The first two parts of the exhibition, with texts by lecturers Josep Cervelló, director of the IEPOA, and José Lull, are dedicated to the history and impact the deciphering of the hieroglyphics have had on Egyptology, made possible by Jean-François Champollion on 14 September 1822, and the discovery of Tutankhamon's tomb by Howard Carter on 4  November 1922. These historical feats were of transcendental relevance for the birth and recognition of Egyptology as a specialised field of knowledge within the area of antiquity studies.

A third part covers the history of Egyptology studies offered at the UAB since the 1990s. Thirty years in which this discipline had been present in the University's academic offer and which has evolved until becoming an official master's degree in Egyptology, an Egyptology and Ancient Oriental Studies line of the PhD programme in Studies in Antiquity and the Middle Ages, and a UAB-specific graduate diploma. In addition, the UAB's academic offer includes three massive open online courses (MOOC) and online specialisation courses offered directly by IEPOA, which has allowed thousands of people in Spanish-speaking parts of the world to discover and acquire more knowledge in Egyptology. Currently, the UAB is the only university in Catalonia and in Spain to offer university level studies in Egyptology, and the only in Spanish-speaking regions to offer degrees and subjects in this field at all university education levels.

The fourth part of the exhibition focuses on the UAB's contributions, through research projects in Egypt, to the knowledge generated about the history, social organisation, well-known figures and archaeological registries of Egyptian civilisation, as well as the conservation of its artistic and cultural conservation.

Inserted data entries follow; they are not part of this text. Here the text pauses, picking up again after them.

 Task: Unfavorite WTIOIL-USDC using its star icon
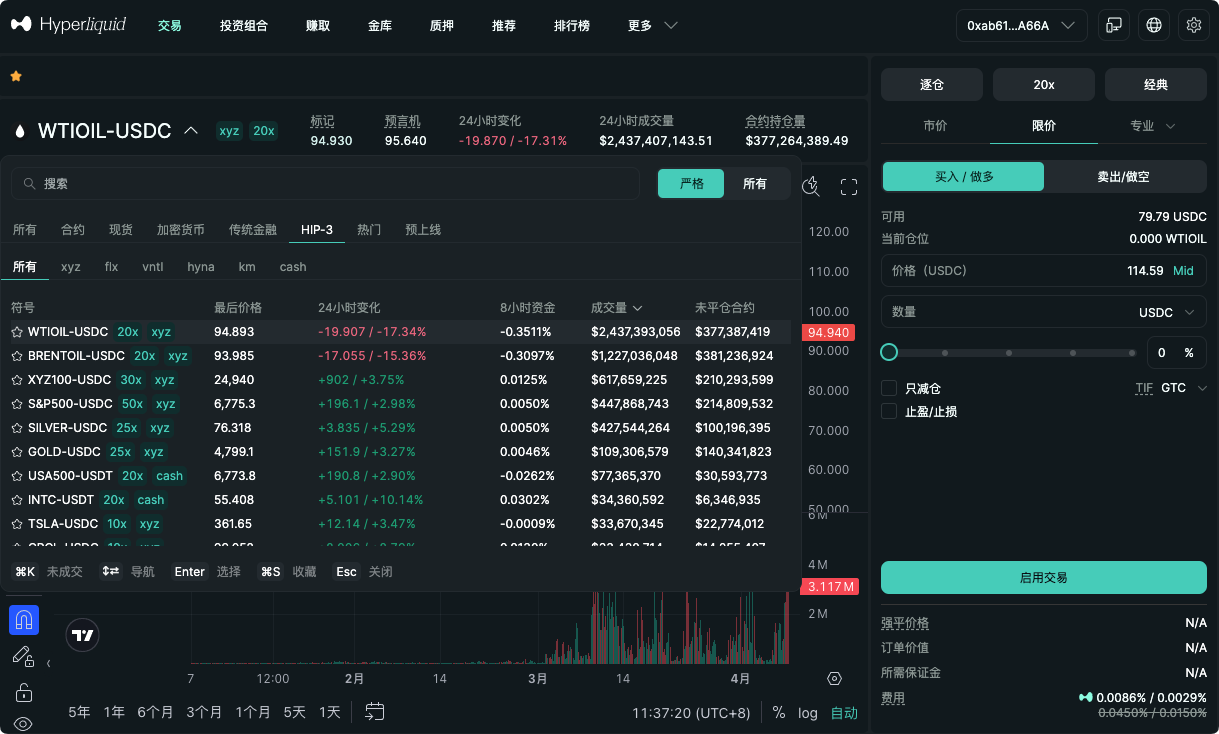(17, 331)
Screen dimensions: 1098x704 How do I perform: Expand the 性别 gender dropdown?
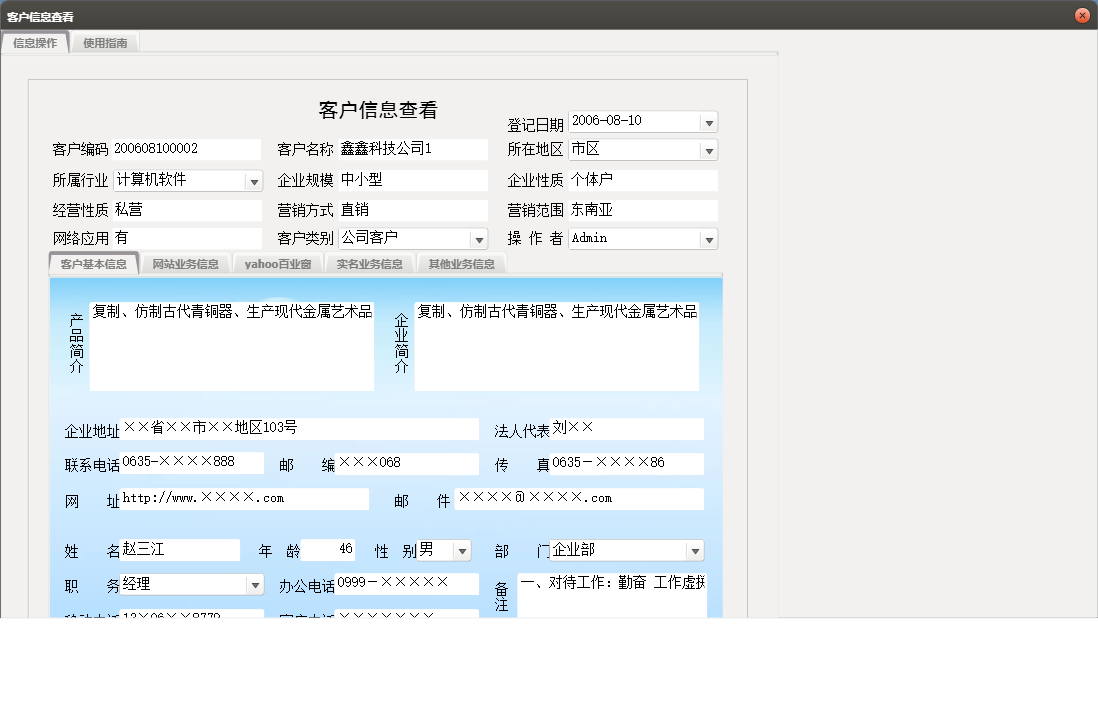[461, 550]
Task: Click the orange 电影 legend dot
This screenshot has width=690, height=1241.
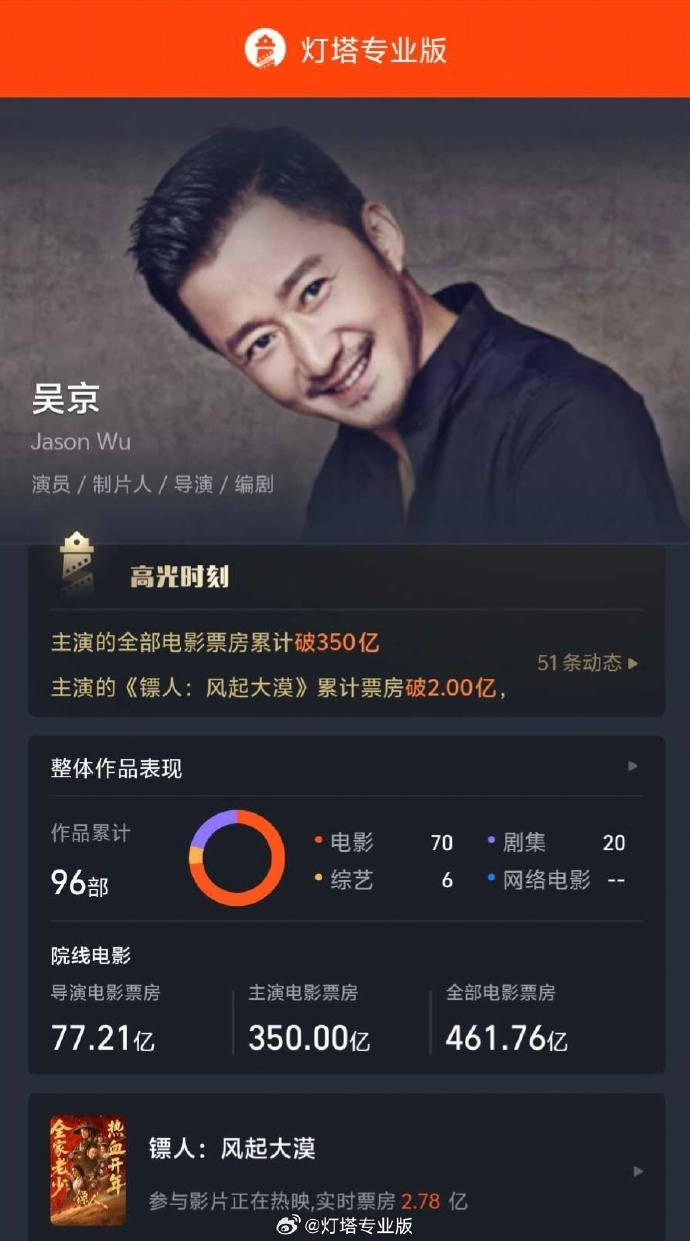Action: [x=318, y=841]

On the one hand, there will be the Spanish-Egyptian mission in South-West Saqqara, at the Kom el-Khamaseen site, directed by lecturer Josep Cervelló, who since 1997 has been working at the site with the objective of revealing the secrets and at the same time preserve the remains, of this necropolis, raided numerous times, and of other nearby sites. Among the most outstanding discoveries made by the UAB's research team are the tomb of Imephor, the High Priest of Memphis, capital of Egypt in the 3rd millenia BCE, as well as artifacts and inscriptions found in the tomb's funerary chambera, a foundational deposit and over one hundred unique statuettes of this important figure.

On the other hand, the lifeline of the Sikait Project, which began in 2016, will be on display. The project is directed by Joan Oller, also lecturer at the UAB. Located in the Wadi Sikait site of the Egyptian Eastern Desert, it is made up of a large nucleus of emerald mines exploited by the Roman Empire from the 1st to 6th centuries BCE and some 200 structures, including four magnificantly preserved temples. The research team obtained the first conserved image of a Roman emerald mine and recovered several materials associated to the world of Roman rituals. Under that same project, at the Greco-Roman port of Berenike, the team had found a small Egyptian temple in which they discovered a never-before-seen ritual with falcons.

"Beyond Tutankhamon. 30 Years of Egyptology at the UAB" will be on display from 3 November to 20 December, Mondays to Fridays from 10 a.m. to 7 p.m., at the Exhibitions Hall of the UAB Communication Library and General Newspaper Archives, located at the Bellaterra campus.